Opinión

Antenoche soñé con Cristian Castro

Fue un sueño extraño: caminaba yo por Polanco e ingresaba a una peluquería. Simultáneamente al entrar yo, Cristian Castro salía del lugar. Minutos después el cantante reaparecía para que los peluqueros le dieran otra chaineadita; lo que aparentemente ocurría a su entera satisfacción (y sin saiote). Antes de salir quedábamos de chatear por WhatsApp (¿?). Supongo que este sueño me ha ocurrido porque tengo boletos para escuchar el concierto en vivo de Cristian Castro en el Auditorio Nacional, así que lo tengo agendado.

Los conciertos en vivo son una industria en franca transformación. La empresa Live Nation, la mayor del mundo en el rubro, produce una cantidad importante de datos a través de su herramienta LiveAnalytics. Con ella ha dado a conocer, por ejemplo, que el 32 por ciento de las personas se dice influenciada por Facebook para asistir a un concierto; que el 66 por ciento de quienes utilizan Twitter sigue en dicha red a alguna banda de la que es fan; y que el 20 por ciento de los usuarios de esta última dice haber sido influenciado para ir a un concierto luego de ver un tuit. En promedio, una persona que utiliza redes sociales asiste a 1.27 por año, comparado con 0.85 veces de la población general. El impacto de las redes es cada día mayor.

En Estados Unidos esta industria tiene un valor de 24 mil millones de dólares; crece al 1.3 por ciento; y experimenta una dramática caída de barreras de entrada. Live Nation anda promoviendo ahora, por ejemplo, conciertos con Miley Cirus (con un curioso cartel en el que se chupa la lengua a sí misma), y con One Direction, un grupo de chavitos.

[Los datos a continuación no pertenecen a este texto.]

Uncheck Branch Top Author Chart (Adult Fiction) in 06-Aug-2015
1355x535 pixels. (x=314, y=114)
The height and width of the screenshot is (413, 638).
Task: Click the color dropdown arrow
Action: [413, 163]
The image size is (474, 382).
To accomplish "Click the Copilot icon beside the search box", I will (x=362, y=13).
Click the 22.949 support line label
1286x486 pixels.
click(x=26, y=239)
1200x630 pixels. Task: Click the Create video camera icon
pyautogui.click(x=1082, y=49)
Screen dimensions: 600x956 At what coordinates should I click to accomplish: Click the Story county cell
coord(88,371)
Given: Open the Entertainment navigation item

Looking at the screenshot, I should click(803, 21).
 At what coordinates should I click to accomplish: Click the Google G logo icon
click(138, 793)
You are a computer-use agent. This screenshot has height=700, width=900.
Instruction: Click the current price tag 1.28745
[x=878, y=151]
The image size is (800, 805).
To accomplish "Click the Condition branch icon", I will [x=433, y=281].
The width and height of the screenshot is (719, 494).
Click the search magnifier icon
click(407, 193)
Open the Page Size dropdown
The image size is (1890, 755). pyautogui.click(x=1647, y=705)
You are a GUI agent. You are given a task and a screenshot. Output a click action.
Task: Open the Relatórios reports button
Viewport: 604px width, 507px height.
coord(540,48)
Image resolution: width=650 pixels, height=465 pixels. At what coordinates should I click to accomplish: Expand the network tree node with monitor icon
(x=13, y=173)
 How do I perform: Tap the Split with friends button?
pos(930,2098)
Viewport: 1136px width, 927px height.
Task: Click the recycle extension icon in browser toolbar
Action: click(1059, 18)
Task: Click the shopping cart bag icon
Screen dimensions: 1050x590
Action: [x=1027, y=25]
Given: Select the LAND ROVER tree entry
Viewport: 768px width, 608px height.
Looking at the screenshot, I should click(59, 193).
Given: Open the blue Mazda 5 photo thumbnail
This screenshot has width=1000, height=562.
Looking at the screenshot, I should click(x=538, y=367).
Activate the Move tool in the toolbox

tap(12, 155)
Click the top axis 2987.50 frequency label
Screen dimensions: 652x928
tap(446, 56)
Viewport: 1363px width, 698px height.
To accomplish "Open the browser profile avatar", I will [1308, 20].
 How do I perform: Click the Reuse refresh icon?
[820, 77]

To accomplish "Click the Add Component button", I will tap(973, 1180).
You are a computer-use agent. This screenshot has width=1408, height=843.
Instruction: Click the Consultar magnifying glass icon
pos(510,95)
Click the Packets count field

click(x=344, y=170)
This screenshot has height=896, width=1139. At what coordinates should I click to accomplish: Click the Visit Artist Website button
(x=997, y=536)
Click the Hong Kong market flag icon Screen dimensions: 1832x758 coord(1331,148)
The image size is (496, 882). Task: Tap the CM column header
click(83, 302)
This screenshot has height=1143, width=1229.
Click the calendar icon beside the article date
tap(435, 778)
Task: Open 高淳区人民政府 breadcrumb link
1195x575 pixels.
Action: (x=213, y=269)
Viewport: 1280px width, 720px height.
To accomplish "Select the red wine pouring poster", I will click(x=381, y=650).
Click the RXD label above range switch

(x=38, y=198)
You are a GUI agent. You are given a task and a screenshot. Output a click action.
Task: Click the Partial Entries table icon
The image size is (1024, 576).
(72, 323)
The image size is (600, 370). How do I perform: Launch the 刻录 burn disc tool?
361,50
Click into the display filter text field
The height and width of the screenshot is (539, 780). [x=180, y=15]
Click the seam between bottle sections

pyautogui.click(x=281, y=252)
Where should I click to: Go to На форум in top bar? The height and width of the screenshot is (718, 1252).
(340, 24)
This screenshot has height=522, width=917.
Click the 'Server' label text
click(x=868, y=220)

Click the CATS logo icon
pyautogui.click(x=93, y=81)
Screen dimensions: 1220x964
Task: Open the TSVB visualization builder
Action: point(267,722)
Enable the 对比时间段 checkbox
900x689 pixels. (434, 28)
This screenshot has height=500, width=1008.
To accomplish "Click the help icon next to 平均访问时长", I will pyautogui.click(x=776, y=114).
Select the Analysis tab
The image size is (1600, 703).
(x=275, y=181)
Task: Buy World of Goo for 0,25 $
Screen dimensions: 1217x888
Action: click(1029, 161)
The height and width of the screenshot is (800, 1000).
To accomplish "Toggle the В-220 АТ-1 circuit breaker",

En México el equivalente a Live Nation es Ocesa, la empresa subsidiaria de Corporación Interamericana de Entretenimiento (CIE). Esta firma promueve actualmente eventos con Zoé o Rebel Cats. La firma está en una etapa que se antoja muy interesante de observar, sobre todo por el impacto que pudiera tener la nueva carga impositiva en las finanzas de los mexicanos. Las ventas de CIE han disminuido en los últimos años como resultado del empequeñecimiento de sus activos (a América Móvil, de Carlos Slim, se le vendió el negocio de medios hace un año). Asimismo, la empresa vive hoy un apretón en su UAFIDA, que apenas crece, derivado de la estructura de costos de los eventos recientes. El entorno, pues, es complejo.

Considerando lo anterior, es previsible pensar dos cosas para Ocesa en 2014: (1) tendrá que hilar muy fino su estrategia de precios a fin de equilibrar más sus ingresos, cuidando que el encarecimiento de los boletos no ahuyente al público; y (2) habrá una pulverización de alternativas de promoción de diferentes eventos artísticos y deportivos, con alianzas mercadológicas de toda naturaleza. Así, si todo le sale bien, Ocesa renacerá híper-competitiva. Ojalá.